Heimat- und Kulturverein trauert um Ernst Scharmacher
Jemgumer prägte das ehrenamtliche Leben mehrere Jahrzehnte
Jemgum |
04. Februar 2026 |
RZ
Der Heimat- und Kulturverein Jemgum trauert um Ernst Scharmacher, der vor Kurzem im Alter von 88 Jahren verstorben ist. Scharmacher war seit der Vereinsgründung im Jahr 1990 das ununterbrochen am längsten amtierende Vorstandsmitglied, wie der Verein mitteilt. Von Beginn an sei er unermüdlich tätig gewesen und habe unter anderem die Vereinsfeste und Verknobelungen gestaltet und organisiert. Außerdem habe er über viele Jahre bei den Kinderbescherungen den Nikolaus gespielt. Auch in anderen Funktionen habe Scharmacher das ehrenamtliche Leben in Jemgum maßgeblich geprägt.

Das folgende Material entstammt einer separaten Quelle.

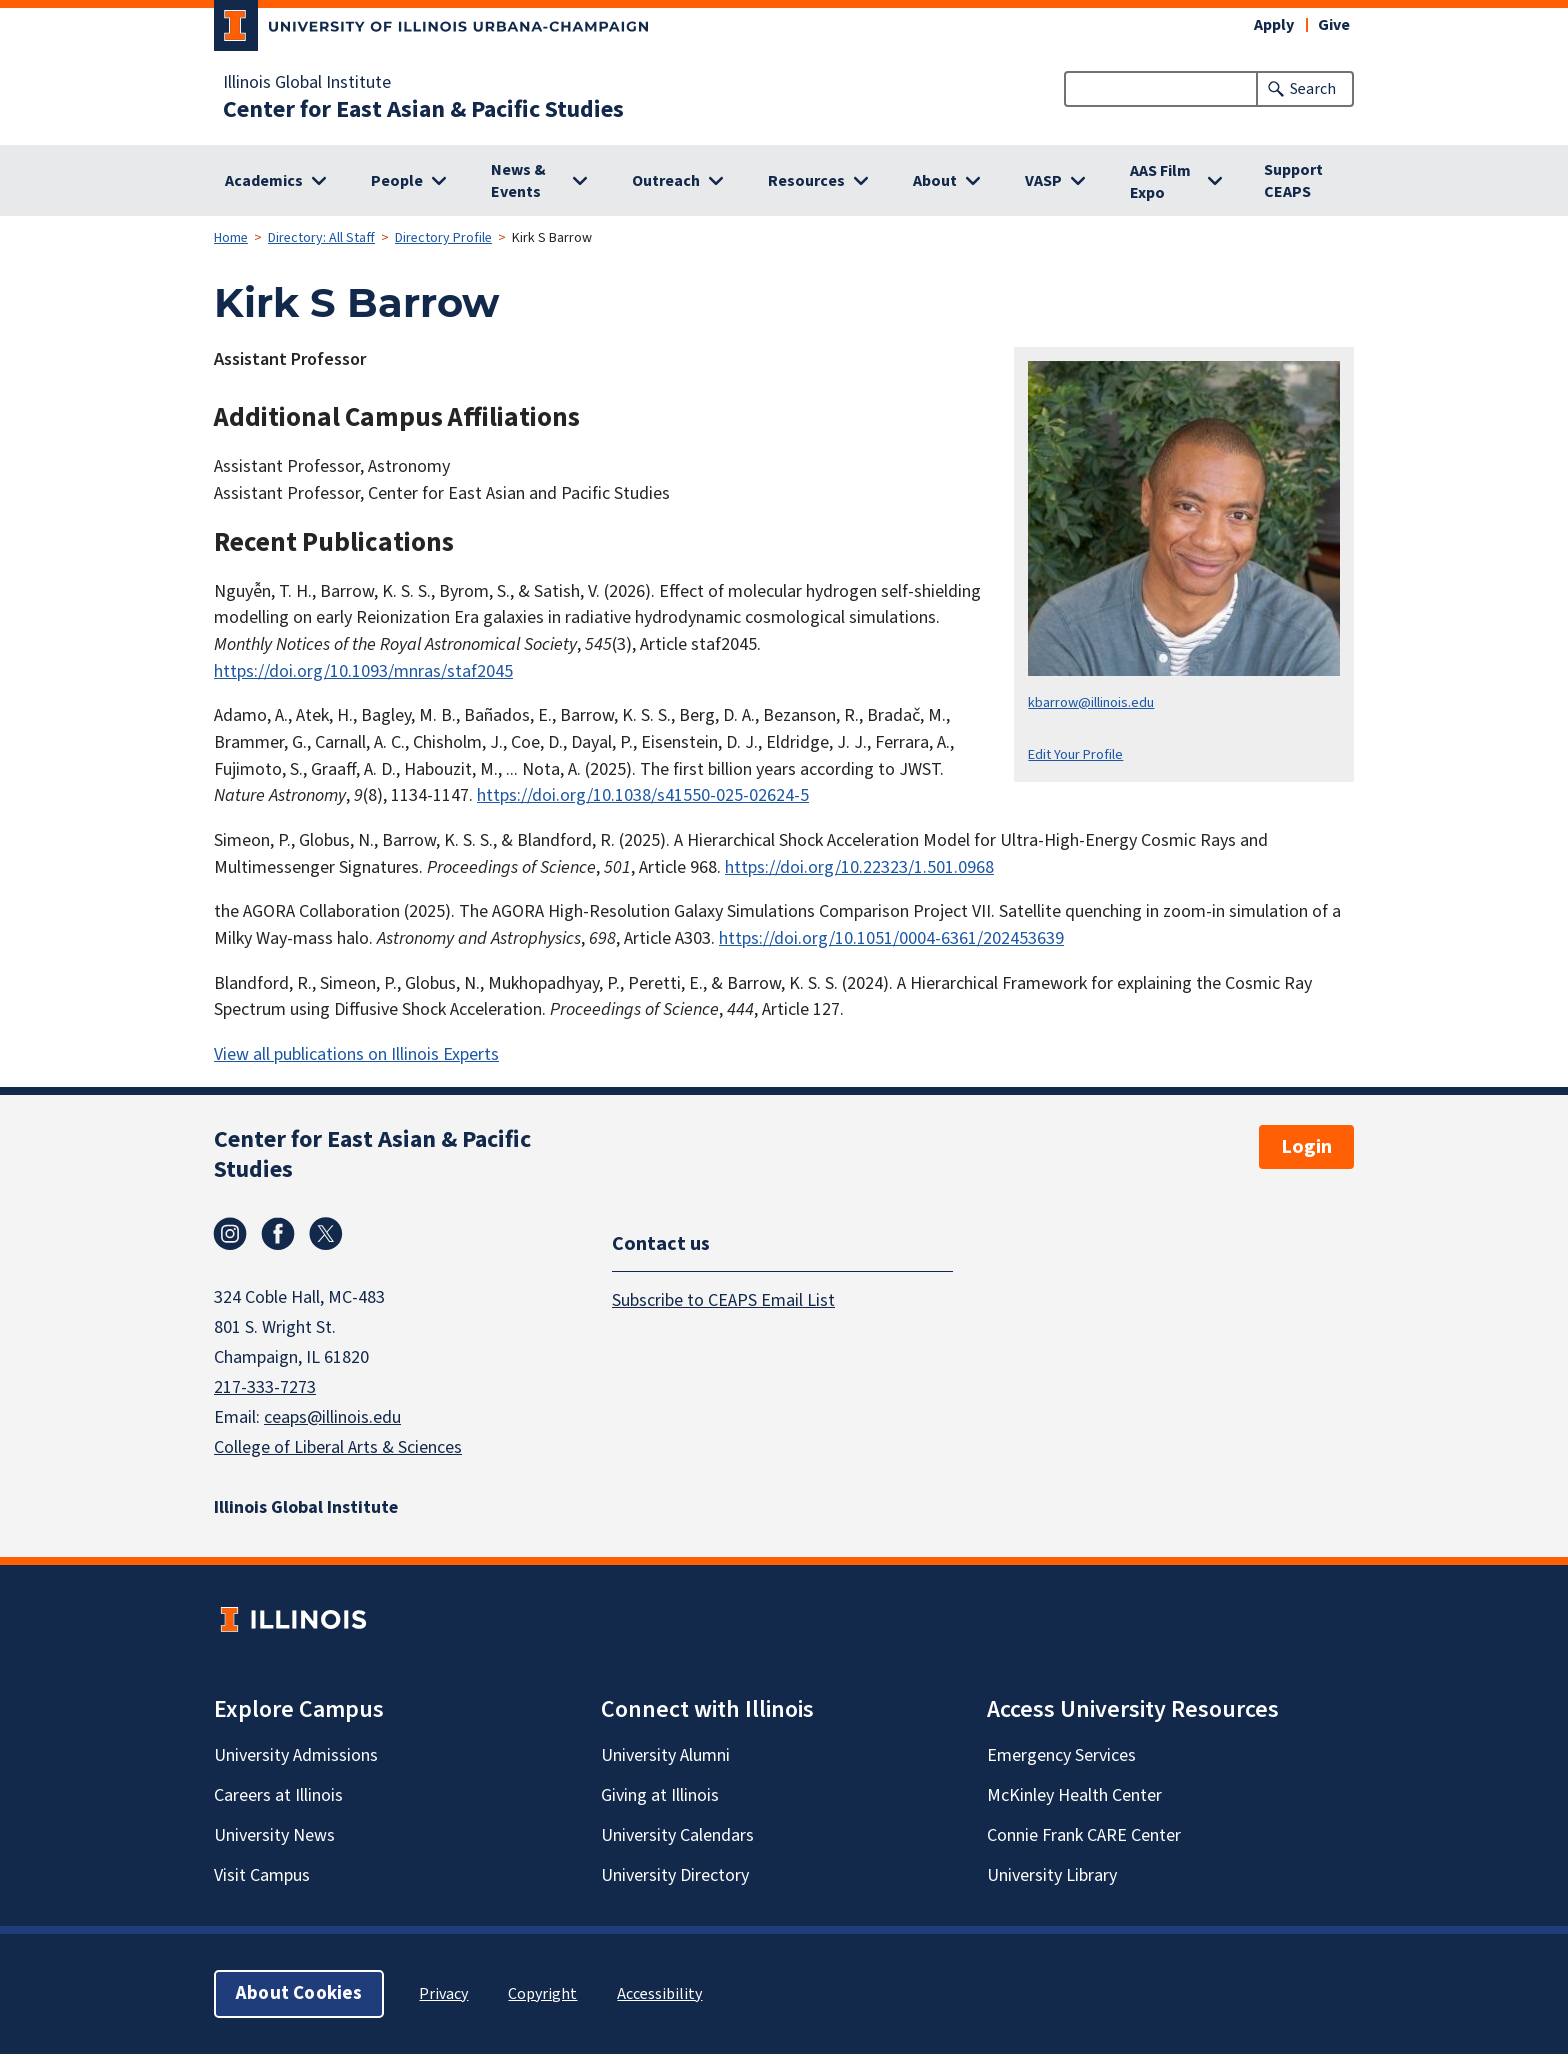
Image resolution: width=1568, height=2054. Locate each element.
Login (1306, 1147)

In das Fischerdorf zog der in Leer aufgewachsene Scharmacher im Jahr 1964, wenige Jahre nach seiner Hochzeit mit Annette Middelborg. Zunächst widmete er sich dem Fußballsport, spielte in der ersten Herrenmannschaft des SV „Ems“ und betreute die Alte Herren. Ende der 1960er Jahre trat er dem Männergesangverein „Sängerlust“ bei. Viele Jahre war er Mitglied des Müggenmarktausschusses und verkaufte dort auch selbst Lose an einem Stand des Gesangvereins. 1963 wurde Sohn Stephan geboren, 1967 Tochter Anika. Ende der 1970er Jahre verließ die Familie das Rheiderland, um auf Borkum erfolgreich ein Einzelhandelsgeschäft zu betreiben. Nach etwa zehn Jahren kehrte sie nach Jemgum zurück.
Dort setzte der gelernte kaufmännische Angestellte seine Tätigkeit als selbständiger Kaufmann fort. Nachdem er von 1975 bis 1978 für die SPD im Gemeinderat tätig gewesen war, trat er der CDU bei und saß für die Jemgumer Christdemokraten von 1991 bis 1996 im Rat. Im Gemeindeverband wurde er zudem zum zweiten Vorsitzenden gewählt. Nachdem seine Tochter Anika im Jahr 1991 Udo Reil geheiratet hatte, gründete Scharmacher gemeinsam mit seinem Schwiegersohn zur Übernahme der Schlachterei Santjer eine offene Handelsgesellschaft, heißt es weiter in der Vereinsmitteilung.
Nicht nur dem Heimat- und Kulturverein werde Ernst Scharmacher mit seinem Rat, seinem Einsatz, seinem Elan und seiner Hilfsbereitschaft noch lange in guter Erinnerung bleiben. In mehr als 60 Jahren habe er einen tiefen Eindruck in der Geschichte des Emsdorfes hinterlassen.